Minh Nguyen wrote:
Jan Vanoverpelt wrote:
I think this problem is due to the fact that i have created some kind of
"hard link" behind the image, so that the user is always forced to go
directly to the edit-box with the preloaded text in it. Is there a way to
fix this, so that the user (after he/she visited the non-existing page for
the first time, added something and saved it) is directly taken to the
actual page the second time (like is done in case of "normal" links) ??
Yes, I think there is: the English Wikipedia has an "exists" template
<http://en.wikipedia.org/wiki/Template:Exists> to check if a particular
page has been created yet.
Eww! That's clever, but also incredibly ugly. I can see why a template
(or a parser function) for this might be useful, but Jan's problem would
be much cleanly solved by a small patch to MediaWiki.

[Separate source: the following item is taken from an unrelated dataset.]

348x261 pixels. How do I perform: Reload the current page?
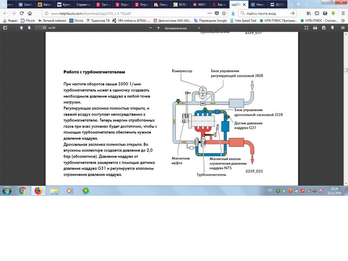[22, 14]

A minimal patch would be to add a new action ("action=editnew"?) that
would act like "action=edit", but only if the page does not already exist.

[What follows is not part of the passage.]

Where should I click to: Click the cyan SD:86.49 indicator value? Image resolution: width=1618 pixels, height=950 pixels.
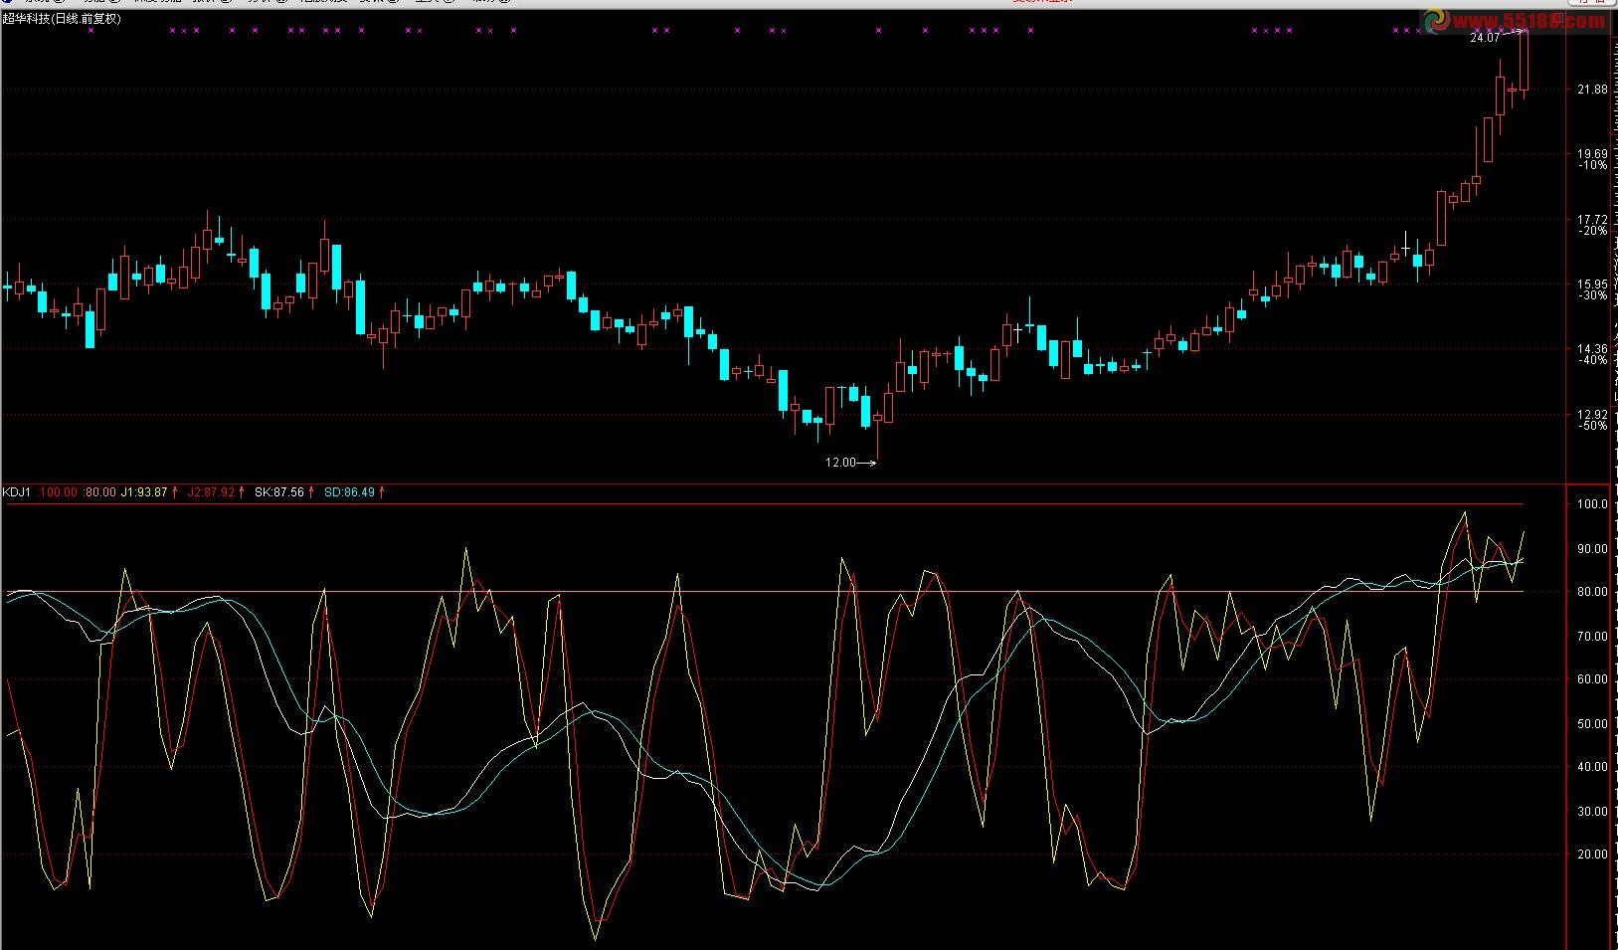tap(349, 492)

A slightly more invasive solution would be to show the edit box even in
the absence of "action=edit" if the page does not exist and the preload
parameter has been given. This would avoid the need for a new action,
and the presence of the preload parameter seems a fairly good indication
that page creation is desired.
A radical, but simple, solution would be to show the edit box for _all_
nonexistent pages, with or without "action=edit". After all, all
MediaWiki-generated links to nonexistent pages already do have
"action=edit" included.
The last suggestion would probably require some special handling for
blocked users, since we don't really want to trigger an autoblock just
because a blocked user clicked what he thought was a bluelink. This is
related to Bug 4990, which apparently has been marked WONTFIX "for
caching reasons". I realize this is going off on a tangent, but could
someone who understands that comment (Brion? Rob?) explain it to me?